How to complete this task. Copying starts at the line containing "You are a computer-use" and stops after the last line of the records; each line is repeated exactly, and pictures are skipped.
[Opening Source material section]
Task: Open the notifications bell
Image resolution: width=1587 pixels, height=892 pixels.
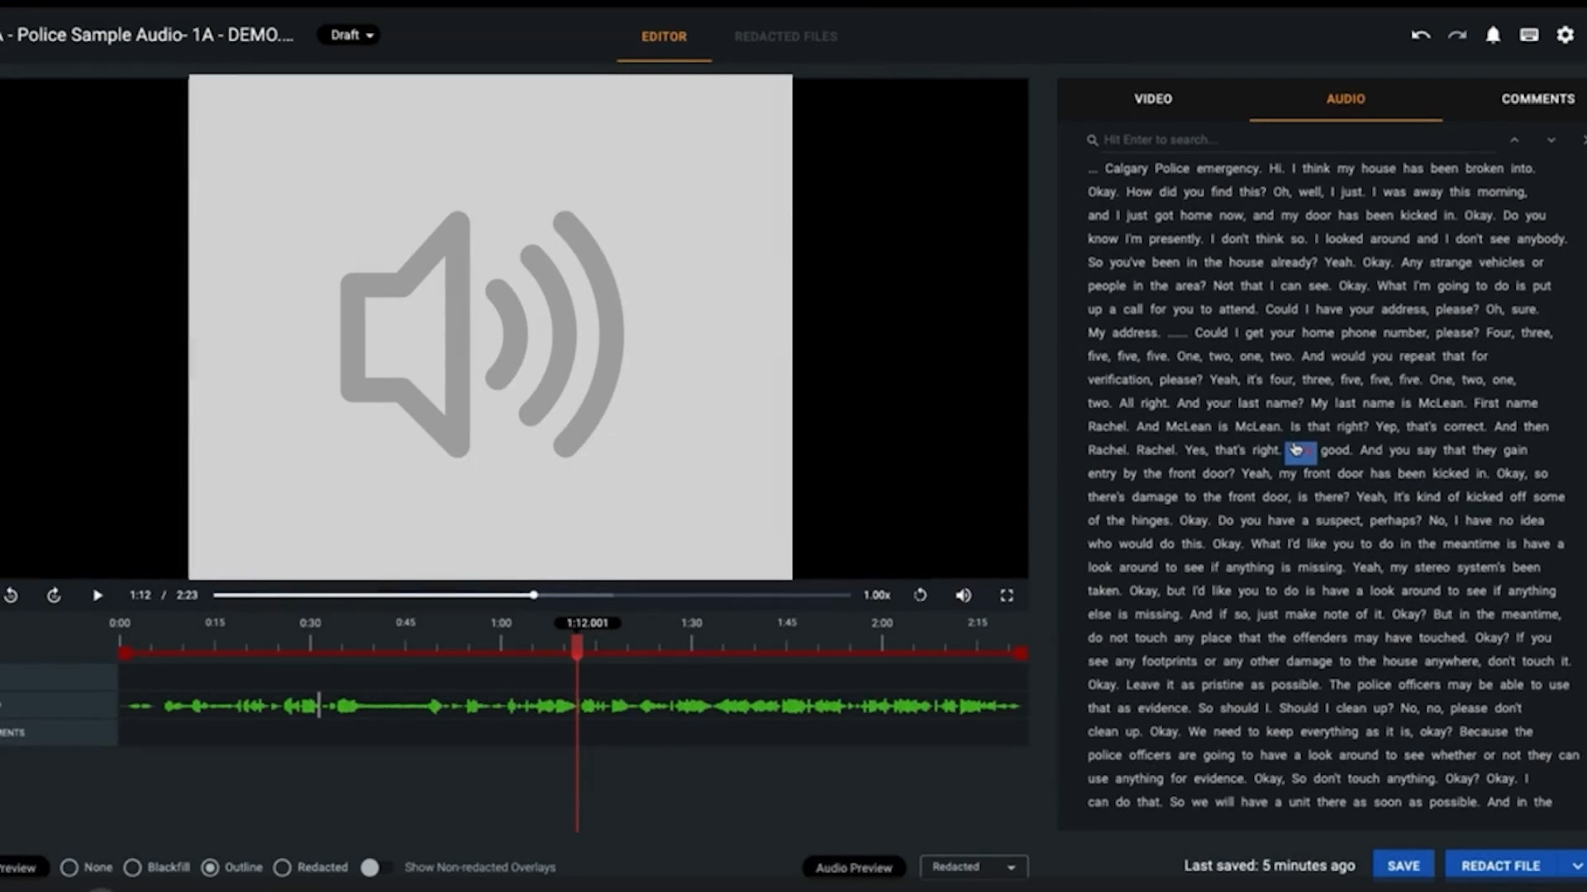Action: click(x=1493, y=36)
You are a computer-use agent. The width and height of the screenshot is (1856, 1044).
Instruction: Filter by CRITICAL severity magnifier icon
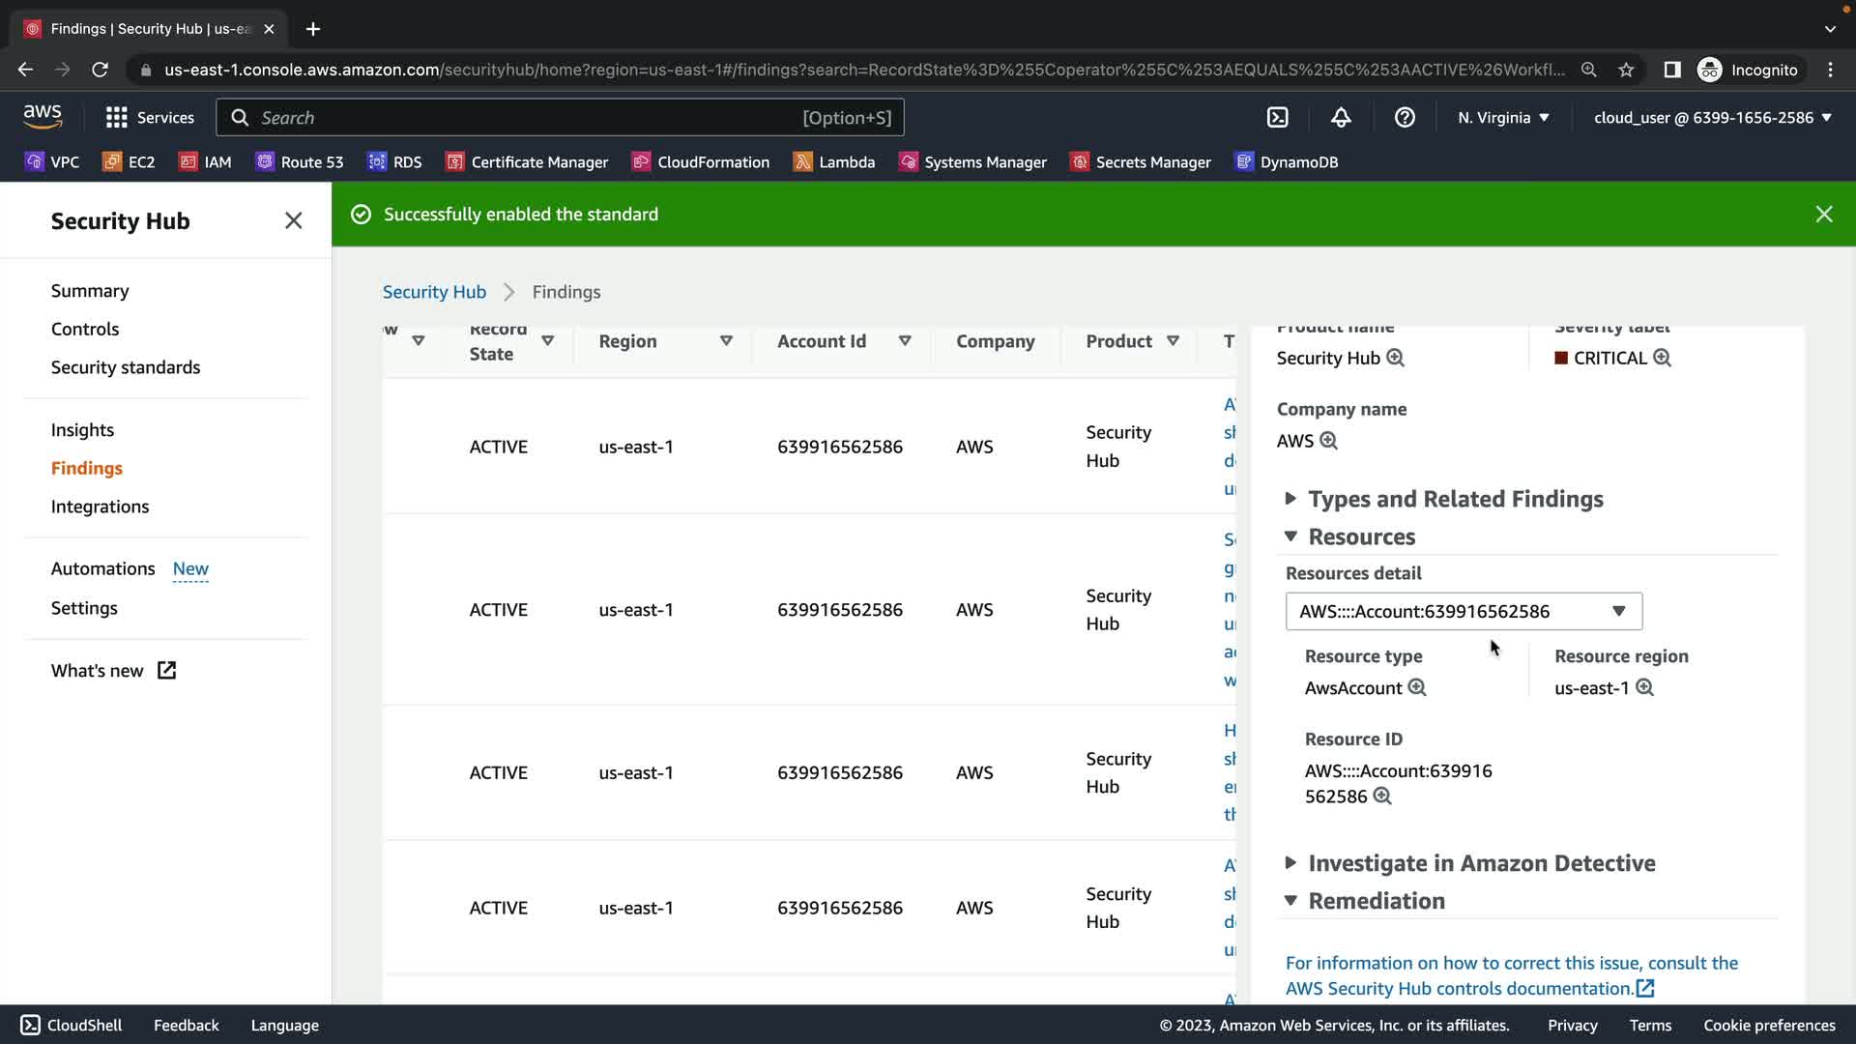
[Closing Source material section]
Result of this exercise.
You are a computer-use agent. The width and height of the screenshot is (1856, 1044).
Instruction: Filter by CRITICAL severity magnifier icon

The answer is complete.